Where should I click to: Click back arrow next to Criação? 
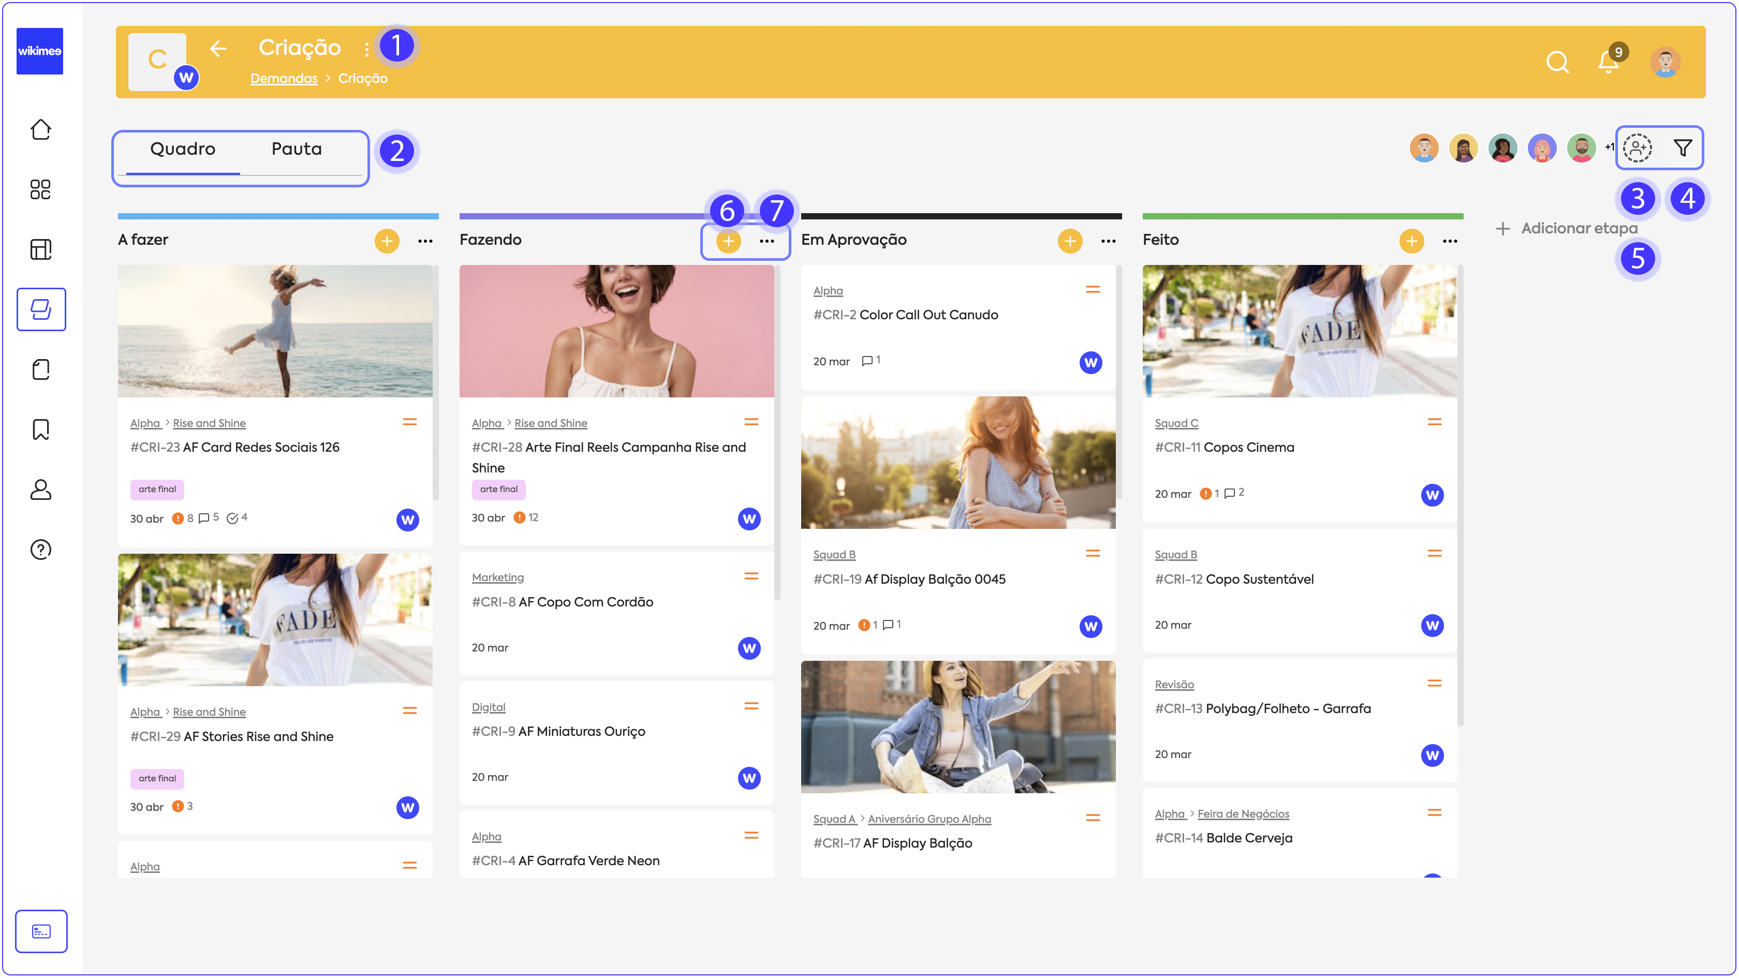[x=218, y=49]
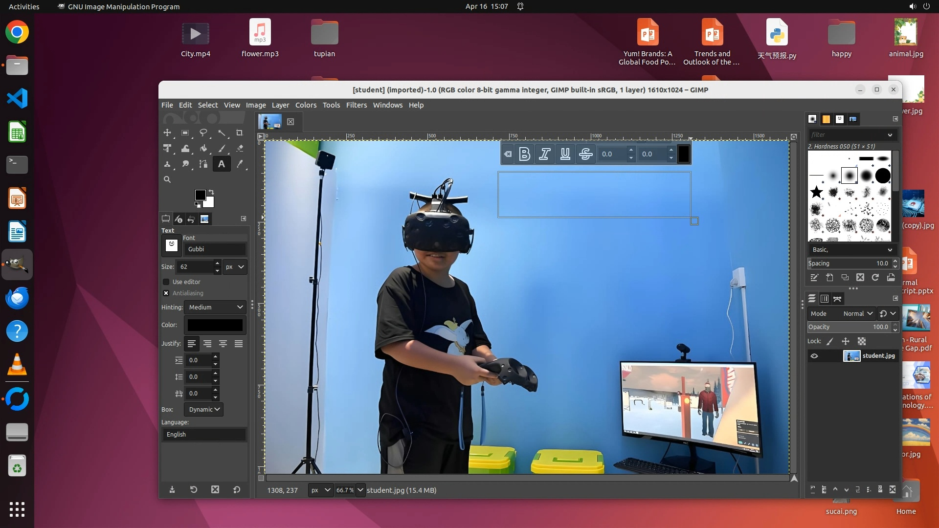
Task: Select the Zoom magnifier tool
Action: click(x=167, y=180)
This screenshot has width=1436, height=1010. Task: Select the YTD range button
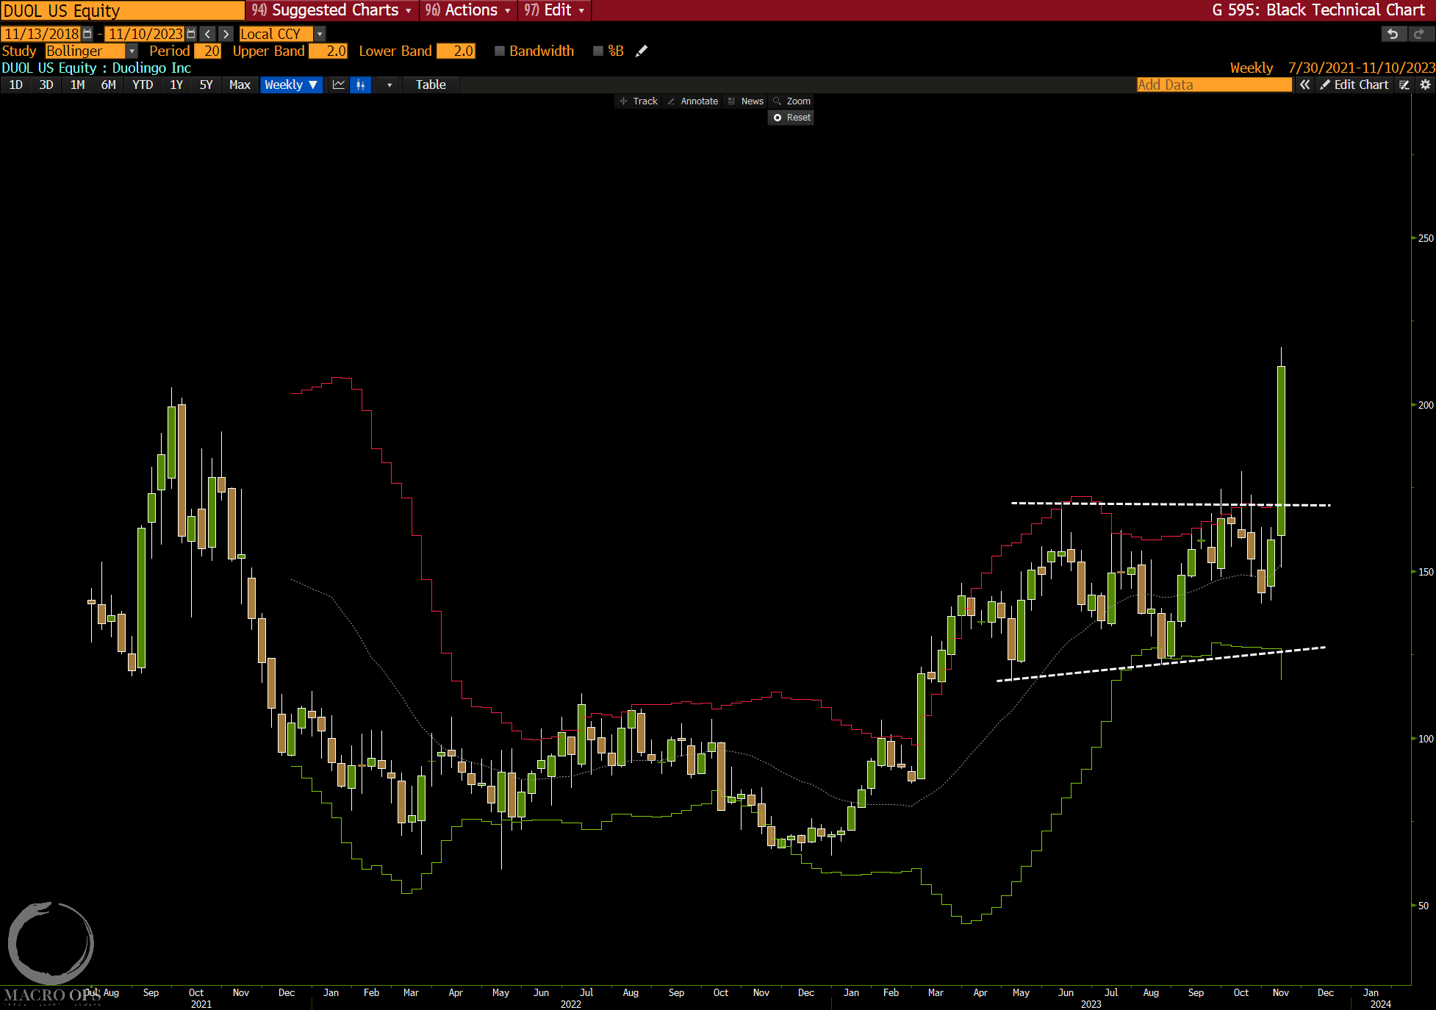[x=143, y=85]
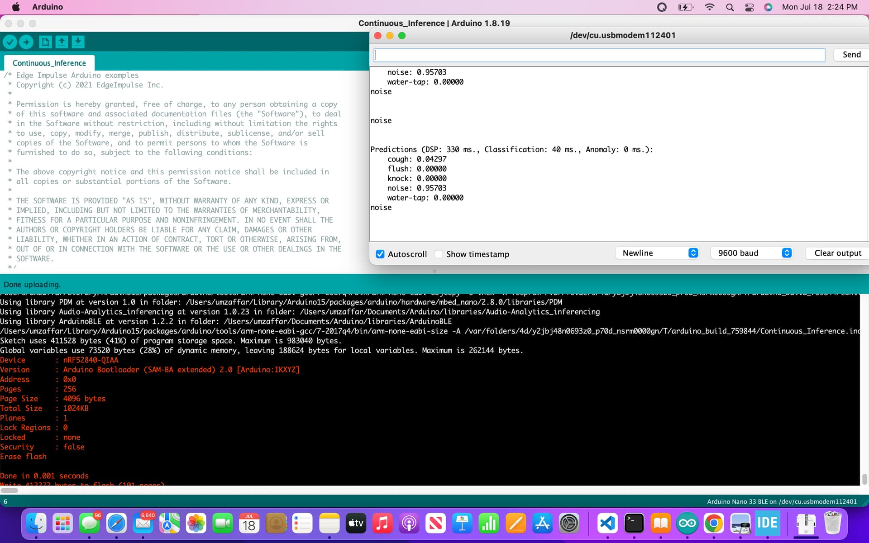869x543 pixels.
Task: Click the New sketch icon
Action: click(x=45, y=42)
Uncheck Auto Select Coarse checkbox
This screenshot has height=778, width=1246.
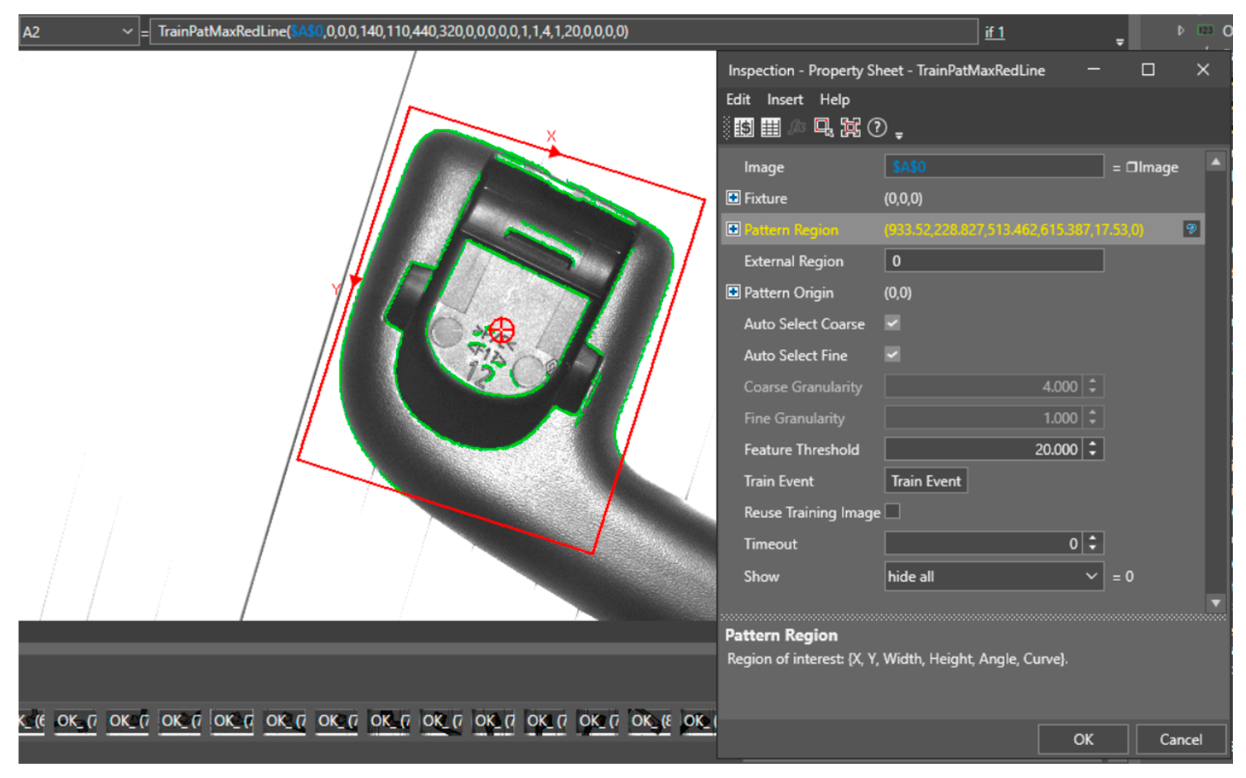click(x=892, y=324)
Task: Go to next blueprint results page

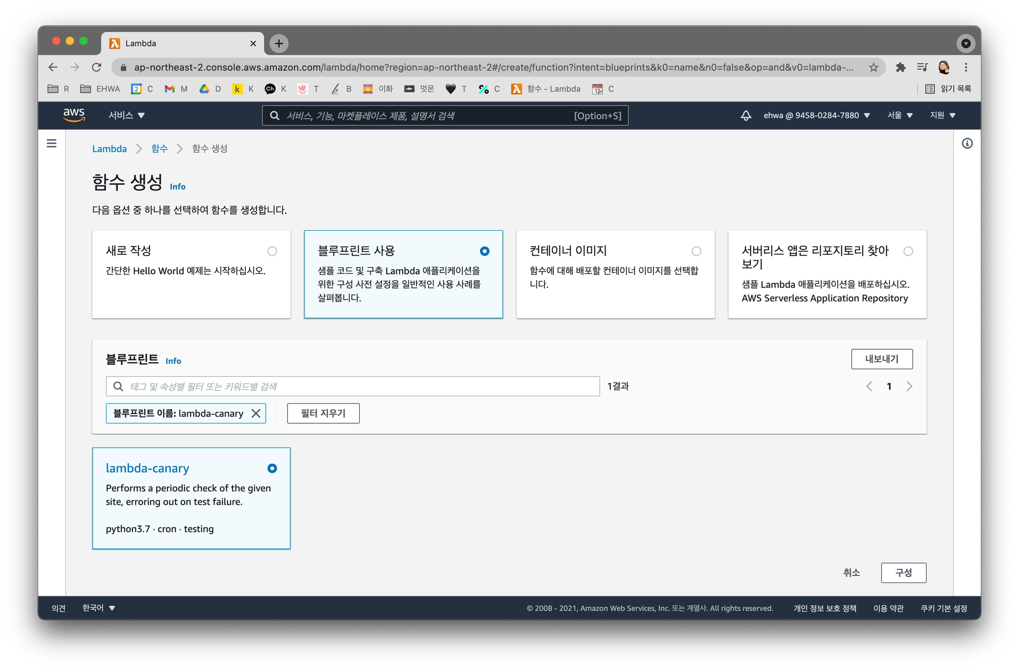Action: pos(909,386)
====
About this exercise - A verbatim copy of every record is required, with all pictures excluded.

Solution to this exercise -
Where should I click to: Click back arrow next to Criação? 
[x=218, y=49]
Task: Select the Zoom magnifier tool
Action: click(x=167, y=180)
This screenshot has width=1436, height=1010. Task: Select the YTD range button
[x=143, y=85]
869x543 pixels.
Task: Click the New sketch icon
Action: click(x=45, y=42)
Uncheck Auto Select Coarse checkbox
This screenshot has height=778, width=1246.
click(x=892, y=324)
Task: Go to next blueprint results page

Action: pos(909,386)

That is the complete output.